Greek regulators have allowed Attica Group to buy the 48.5% stake it didn’t already own in local rival Hellenic Seaways (HSW).
The decision, announced late on Thursday, is the epilogue to a longstanding feud over HSW that pitched interests aligned with the company’s previous management against Italy’s Grimaldi Group, which had amassed the 48.5% stake in a failed bid to wrest control of HSW.
The bitter struggle was resolved last year, when Attica Group emerged as a white knight to buy 50.3% of HSW from Greece’s Piraeus Bank and other minority shareholders. Attica then agreed to buy Grimaldi's stake too.
The Hellenic Competition Authority has now approved the latter deal, which creates the largest Greek ferry operator by far, with a combined fleet of about 30 conventional passengerships, fast ferries and catamarans.

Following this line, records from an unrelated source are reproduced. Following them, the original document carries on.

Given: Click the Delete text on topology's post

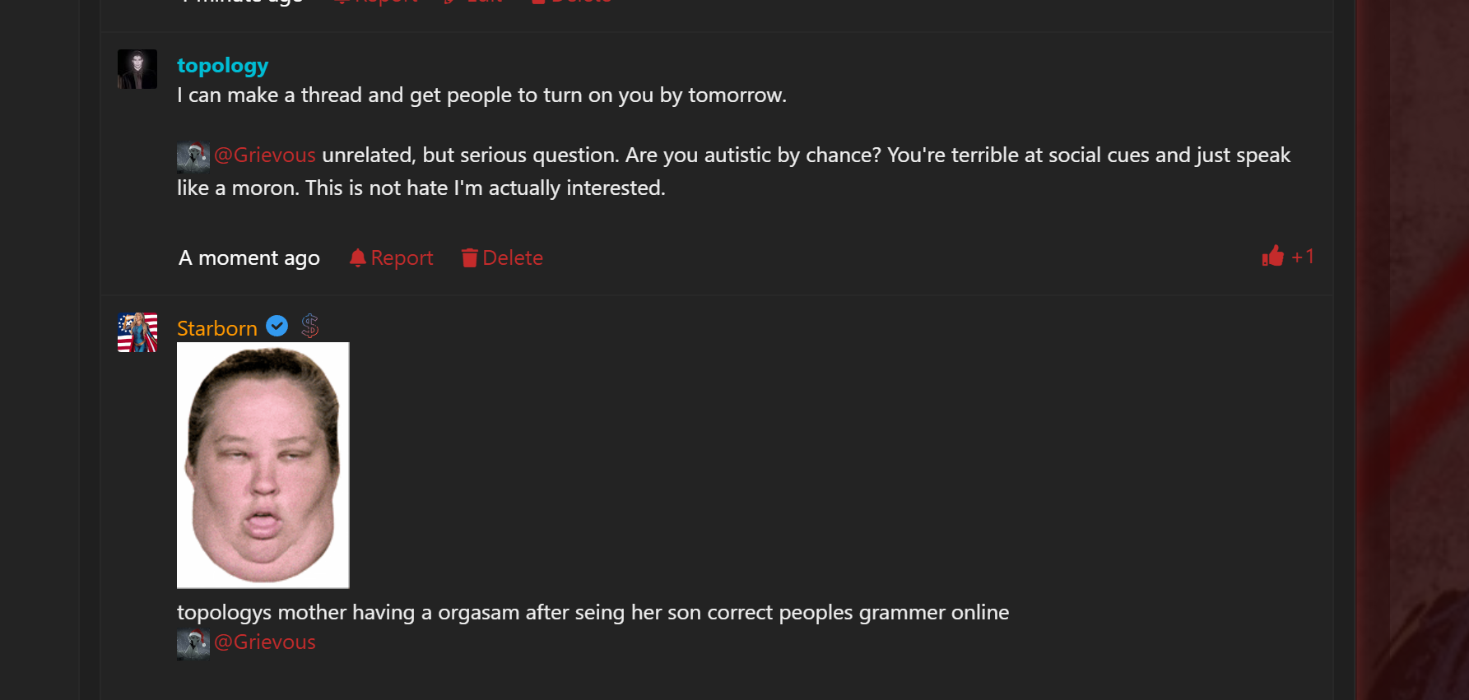Looking at the screenshot, I should click(x=513, y=258).
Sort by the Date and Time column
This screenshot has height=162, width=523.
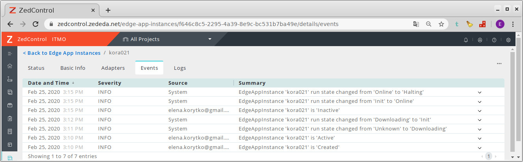tap(49, 83)
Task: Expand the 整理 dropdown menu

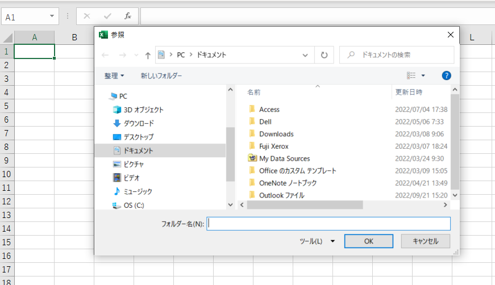Action: (114, 76)
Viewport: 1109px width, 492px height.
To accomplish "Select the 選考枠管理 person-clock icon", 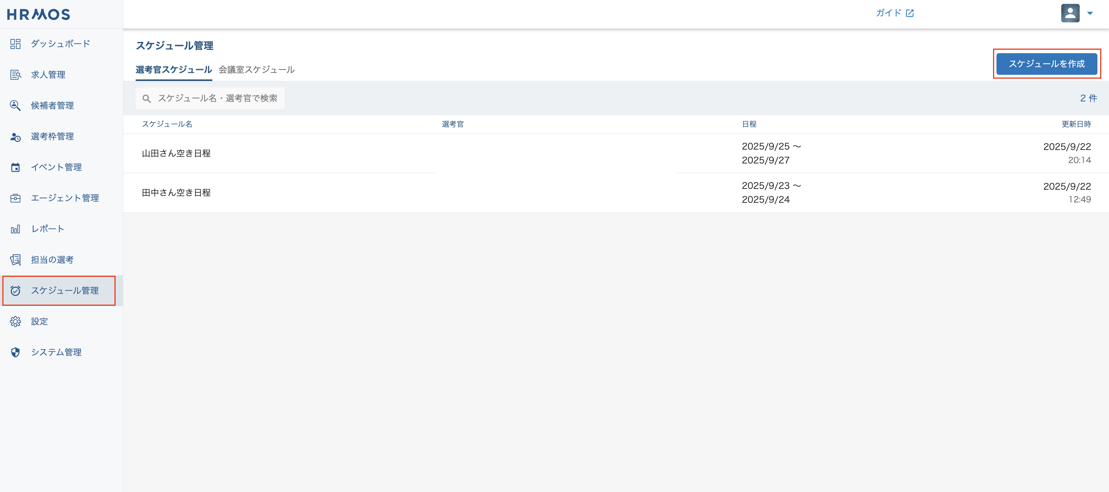I will [x=15, y=137].
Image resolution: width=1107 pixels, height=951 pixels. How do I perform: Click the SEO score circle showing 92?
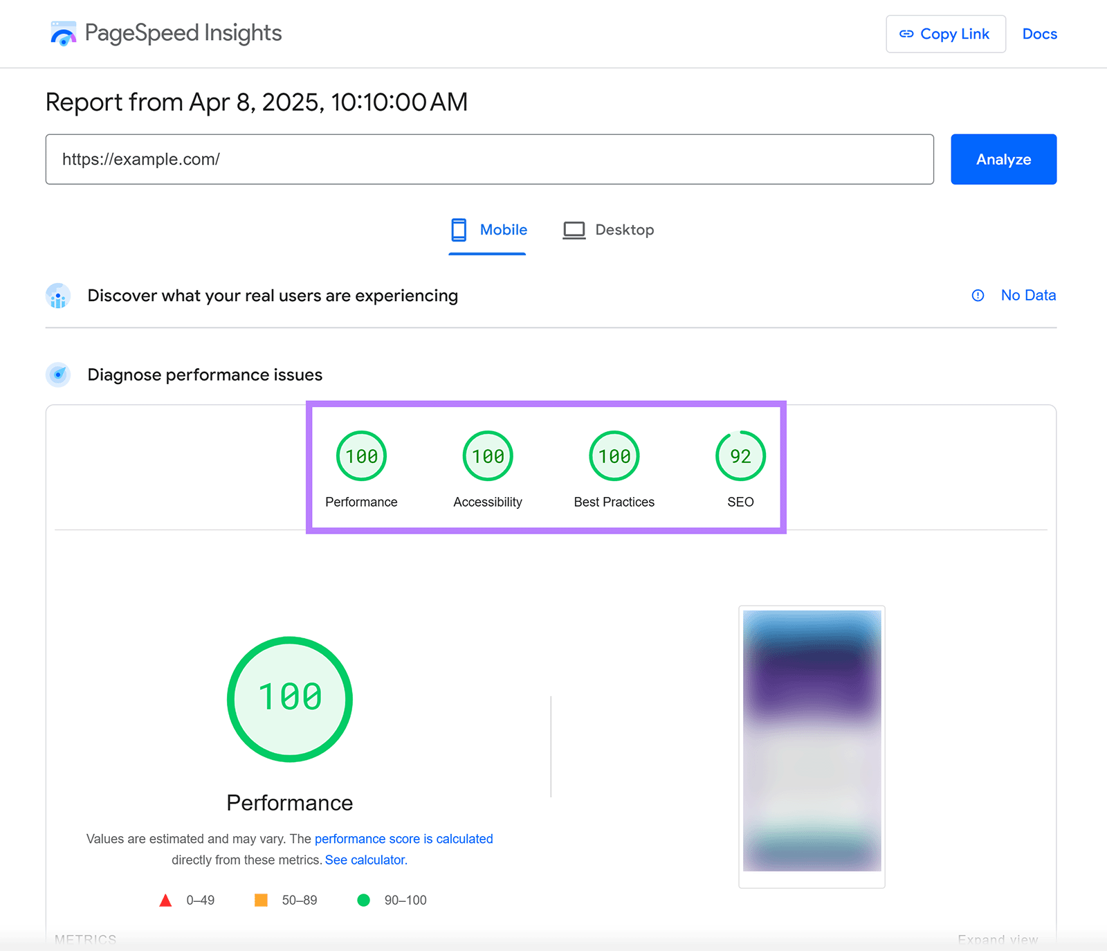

However, it imposed some remedial measures to ensure competition is maintained on several routes in the Aegean.
The watchdog has accepted Attica’s offer to withdraw, or reduce, its calls on some routes between Attica and the Greek islands. Attica has also pledged to maintain fare prices steady on some key Aegean routes for between thee and five years and also to increase routes to remote islands that are usually unprofitable.
Attica has already agreed to sell two of its ships to Grimaldi as part of the deal: the 30,900-gt Superfast XII (built 2002), which it owns; and the 4,927-gt Highspeed 7 (ex-Highspeed 5, built 2005), which is owned by HSW.
As TradeWinds reported, the two vessels’ combined purchase price of €99.5m ($120m) exceeds the €78.5m that Attica is spending on Grimaldi’s HSW stake.
When Attica announced its acquisition of a 50.3% stake in HSW, it said it would spend €30.6m in cash and 24.15 million new Attica shares, to be issued in a future capital increase, to gain control of the company.
Attica Group is 89.5%-owned by Greece’s Marfin Investment Group (MIG).